Debt Crisis: 3 Nightmare Scenarios for the Euro
ForexNewsNow – European politicians have had nightmares about it, and investors from all around the world fear it. The possible collapse of the euro as Europe’s single currency remains one of the worst scenarios possible for the euro zone in wake of the Debt Crisis.
Given the lack of federalism in the euro zone, countries that have had persistent trade deficits have dealt with it by simply going into debt; having no recourse to raise money from investors via so-called “Euro bonds”.
Moreover, according to a Natixis analysis, private investors are more and more reluctant to lend money to both the private and public sectors in countries that are already heavily in debt.
Given the lack of Euro bonds, at least in the near future, there are only three ways economically-weaker euro zone countries can avoid default:
- Europe accepts to lend money to these states through the European Central Bank (ECB) or the European Financial Stability Facility (EFSF), for example. However, is lending more money to countries already deeply in debt a viable solution or simply putting off the inevitable? It is interesting to note that, had Euro bonds existed, it would be the euro zone that would now be in debt and not the individual countries.

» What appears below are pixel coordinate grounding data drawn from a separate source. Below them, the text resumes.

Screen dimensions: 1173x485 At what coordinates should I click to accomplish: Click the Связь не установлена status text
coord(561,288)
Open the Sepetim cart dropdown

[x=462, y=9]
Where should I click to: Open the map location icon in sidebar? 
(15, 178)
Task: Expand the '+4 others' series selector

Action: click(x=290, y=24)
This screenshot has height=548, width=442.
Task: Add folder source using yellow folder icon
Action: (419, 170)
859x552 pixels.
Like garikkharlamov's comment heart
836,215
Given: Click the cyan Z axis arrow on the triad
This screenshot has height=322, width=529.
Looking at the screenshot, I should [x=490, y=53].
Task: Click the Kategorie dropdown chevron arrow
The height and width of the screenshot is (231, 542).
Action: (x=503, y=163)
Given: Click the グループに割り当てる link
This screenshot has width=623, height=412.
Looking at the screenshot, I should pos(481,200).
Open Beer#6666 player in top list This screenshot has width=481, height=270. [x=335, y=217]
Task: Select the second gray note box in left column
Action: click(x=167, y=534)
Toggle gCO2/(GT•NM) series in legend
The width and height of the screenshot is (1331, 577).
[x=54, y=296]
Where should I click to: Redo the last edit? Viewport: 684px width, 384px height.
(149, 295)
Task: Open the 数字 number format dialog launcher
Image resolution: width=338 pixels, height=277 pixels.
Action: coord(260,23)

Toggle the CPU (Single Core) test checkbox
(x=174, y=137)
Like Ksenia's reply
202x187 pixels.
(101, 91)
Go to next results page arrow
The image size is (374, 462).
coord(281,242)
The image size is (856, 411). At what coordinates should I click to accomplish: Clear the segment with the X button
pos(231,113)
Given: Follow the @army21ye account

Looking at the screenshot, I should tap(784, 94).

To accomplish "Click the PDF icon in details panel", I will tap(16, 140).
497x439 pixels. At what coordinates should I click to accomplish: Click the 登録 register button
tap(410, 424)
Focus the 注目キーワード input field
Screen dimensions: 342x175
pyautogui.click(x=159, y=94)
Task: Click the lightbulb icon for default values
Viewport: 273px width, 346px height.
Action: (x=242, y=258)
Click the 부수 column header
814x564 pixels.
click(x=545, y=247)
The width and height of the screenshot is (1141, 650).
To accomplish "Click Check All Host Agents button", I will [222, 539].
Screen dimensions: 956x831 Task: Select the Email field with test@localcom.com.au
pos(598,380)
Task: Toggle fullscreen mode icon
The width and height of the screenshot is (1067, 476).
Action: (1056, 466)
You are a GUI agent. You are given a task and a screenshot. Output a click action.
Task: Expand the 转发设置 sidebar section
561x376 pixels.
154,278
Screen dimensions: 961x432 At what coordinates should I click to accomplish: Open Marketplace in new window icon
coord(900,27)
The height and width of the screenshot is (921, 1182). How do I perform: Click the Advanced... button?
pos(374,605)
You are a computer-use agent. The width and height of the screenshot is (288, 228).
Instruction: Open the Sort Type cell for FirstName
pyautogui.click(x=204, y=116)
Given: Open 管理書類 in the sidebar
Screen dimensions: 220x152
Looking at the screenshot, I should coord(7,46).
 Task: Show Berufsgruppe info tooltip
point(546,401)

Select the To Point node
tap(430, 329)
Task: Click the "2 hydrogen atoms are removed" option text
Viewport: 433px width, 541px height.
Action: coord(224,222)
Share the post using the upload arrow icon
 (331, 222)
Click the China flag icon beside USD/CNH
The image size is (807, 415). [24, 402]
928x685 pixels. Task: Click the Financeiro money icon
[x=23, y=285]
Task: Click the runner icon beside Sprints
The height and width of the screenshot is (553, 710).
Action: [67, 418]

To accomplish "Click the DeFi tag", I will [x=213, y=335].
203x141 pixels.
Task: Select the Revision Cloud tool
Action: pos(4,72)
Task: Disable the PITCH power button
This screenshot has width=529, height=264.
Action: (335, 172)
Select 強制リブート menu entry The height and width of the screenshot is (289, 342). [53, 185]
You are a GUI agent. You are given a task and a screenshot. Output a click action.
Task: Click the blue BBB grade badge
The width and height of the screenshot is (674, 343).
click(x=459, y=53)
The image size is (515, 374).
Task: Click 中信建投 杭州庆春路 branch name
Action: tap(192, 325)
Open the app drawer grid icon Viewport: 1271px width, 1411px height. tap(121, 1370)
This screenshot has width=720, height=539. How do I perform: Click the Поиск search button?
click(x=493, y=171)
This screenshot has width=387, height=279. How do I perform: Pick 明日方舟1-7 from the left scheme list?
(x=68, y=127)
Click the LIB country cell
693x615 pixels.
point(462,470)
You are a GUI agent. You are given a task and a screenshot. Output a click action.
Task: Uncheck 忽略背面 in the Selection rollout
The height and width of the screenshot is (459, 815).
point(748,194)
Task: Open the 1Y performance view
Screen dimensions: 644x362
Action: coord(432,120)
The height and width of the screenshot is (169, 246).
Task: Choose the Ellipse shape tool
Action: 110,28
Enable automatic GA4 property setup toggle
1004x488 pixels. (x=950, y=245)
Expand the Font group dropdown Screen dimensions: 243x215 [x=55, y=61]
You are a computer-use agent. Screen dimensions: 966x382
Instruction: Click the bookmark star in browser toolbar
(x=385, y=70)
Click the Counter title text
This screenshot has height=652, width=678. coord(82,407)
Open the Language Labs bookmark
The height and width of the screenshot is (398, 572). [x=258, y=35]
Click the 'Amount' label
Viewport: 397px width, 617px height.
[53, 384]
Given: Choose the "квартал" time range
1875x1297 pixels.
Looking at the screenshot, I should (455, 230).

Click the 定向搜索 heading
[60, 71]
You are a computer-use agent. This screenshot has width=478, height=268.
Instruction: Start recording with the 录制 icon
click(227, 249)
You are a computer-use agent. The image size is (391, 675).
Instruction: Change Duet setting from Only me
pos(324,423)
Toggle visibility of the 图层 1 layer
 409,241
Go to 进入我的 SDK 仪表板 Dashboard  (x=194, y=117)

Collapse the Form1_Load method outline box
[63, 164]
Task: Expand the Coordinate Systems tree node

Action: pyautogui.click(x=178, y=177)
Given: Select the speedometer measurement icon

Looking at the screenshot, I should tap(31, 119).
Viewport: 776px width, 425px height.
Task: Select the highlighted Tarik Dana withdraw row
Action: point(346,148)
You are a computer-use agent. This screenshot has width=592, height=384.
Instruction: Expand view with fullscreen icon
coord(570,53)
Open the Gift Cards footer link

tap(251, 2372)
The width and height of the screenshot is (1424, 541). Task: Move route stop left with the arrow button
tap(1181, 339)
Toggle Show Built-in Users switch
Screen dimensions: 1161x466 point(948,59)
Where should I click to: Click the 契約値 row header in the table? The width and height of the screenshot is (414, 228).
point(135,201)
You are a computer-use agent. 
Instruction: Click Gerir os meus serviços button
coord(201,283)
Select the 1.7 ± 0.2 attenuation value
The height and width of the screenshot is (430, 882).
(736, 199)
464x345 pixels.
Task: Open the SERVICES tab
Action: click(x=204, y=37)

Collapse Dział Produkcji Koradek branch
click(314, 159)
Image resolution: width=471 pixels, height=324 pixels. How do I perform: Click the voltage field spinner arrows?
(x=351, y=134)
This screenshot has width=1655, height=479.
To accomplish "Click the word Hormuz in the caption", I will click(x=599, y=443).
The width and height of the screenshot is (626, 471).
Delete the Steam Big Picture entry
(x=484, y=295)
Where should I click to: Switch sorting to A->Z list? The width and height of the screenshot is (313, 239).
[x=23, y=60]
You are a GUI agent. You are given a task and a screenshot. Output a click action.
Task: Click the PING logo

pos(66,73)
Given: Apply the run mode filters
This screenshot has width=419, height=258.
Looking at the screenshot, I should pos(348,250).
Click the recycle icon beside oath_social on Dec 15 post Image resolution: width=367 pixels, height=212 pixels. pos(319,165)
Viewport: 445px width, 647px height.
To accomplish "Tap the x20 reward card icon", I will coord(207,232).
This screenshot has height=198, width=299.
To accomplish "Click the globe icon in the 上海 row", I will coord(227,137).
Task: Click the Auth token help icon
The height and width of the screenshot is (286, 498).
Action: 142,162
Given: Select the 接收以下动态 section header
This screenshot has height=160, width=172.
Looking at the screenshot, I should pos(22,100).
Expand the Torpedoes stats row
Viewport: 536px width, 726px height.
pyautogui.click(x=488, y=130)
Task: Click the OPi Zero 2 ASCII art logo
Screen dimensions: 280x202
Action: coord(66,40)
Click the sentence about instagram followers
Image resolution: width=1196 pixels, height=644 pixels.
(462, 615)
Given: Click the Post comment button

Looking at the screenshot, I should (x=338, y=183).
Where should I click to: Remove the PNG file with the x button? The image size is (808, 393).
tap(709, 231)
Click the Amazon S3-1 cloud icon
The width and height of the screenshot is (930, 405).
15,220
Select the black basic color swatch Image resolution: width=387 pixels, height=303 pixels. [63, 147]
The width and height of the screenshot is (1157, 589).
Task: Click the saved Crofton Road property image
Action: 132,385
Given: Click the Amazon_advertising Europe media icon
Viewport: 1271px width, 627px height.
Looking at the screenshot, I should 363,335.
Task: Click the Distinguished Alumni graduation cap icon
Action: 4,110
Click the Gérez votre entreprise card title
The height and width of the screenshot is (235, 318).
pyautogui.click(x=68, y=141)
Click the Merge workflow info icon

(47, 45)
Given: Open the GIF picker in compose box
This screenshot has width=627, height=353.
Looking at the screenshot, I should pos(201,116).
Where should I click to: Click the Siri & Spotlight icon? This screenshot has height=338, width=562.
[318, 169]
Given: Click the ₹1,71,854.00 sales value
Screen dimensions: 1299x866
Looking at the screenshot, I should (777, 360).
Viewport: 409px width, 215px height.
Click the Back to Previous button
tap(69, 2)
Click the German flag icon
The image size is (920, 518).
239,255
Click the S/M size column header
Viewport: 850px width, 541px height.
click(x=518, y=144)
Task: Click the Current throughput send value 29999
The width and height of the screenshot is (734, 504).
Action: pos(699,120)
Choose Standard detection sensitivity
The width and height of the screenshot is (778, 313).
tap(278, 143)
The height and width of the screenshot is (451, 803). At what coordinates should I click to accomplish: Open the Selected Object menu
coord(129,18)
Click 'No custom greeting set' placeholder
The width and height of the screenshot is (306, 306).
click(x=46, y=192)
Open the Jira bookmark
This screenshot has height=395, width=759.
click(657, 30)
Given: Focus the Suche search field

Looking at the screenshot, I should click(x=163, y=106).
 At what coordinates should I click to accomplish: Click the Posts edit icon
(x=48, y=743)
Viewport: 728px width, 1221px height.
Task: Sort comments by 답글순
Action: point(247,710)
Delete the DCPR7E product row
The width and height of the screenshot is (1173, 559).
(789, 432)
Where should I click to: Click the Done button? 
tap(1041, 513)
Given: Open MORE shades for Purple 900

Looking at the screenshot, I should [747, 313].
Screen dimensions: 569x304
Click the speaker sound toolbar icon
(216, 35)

- These countries could drastically reduce their domestic demand until they completely cut their trade deficit as we have currently seen in Ireland. These measures imply a rise in unemployment and a lowering of purchasing power.
- These countries could abandon the Euro, which would no doubt result in very weak national currencies that would help reduce the national trade deficits. Nevertheless, this option would cause major problems for foreign creditors of those economies and involve myriad other expensive and complicating factors.
Conclusion
Obviously, the last two solutions would be outrageously costly for any country. The first solution only allows for a postponement of the problem.
In all cases, the euro would be seriously weakened on the forex markets against most major currencies. In other words, if countries from the euro area keep on having chronic deficits, the only reasonable solution will be to encourage a more federalist approach in Europe, especially with Euro bonds and wealth redistribution between euro zone countries.
But federalism seems out of the question, at least in the near future. The only hope may be in the 2013 elections in Germany, where political parties such as the SPD, Greens and even a fraction of the CDU, which are in favor of the “United States of Europe”, may have their voices heard.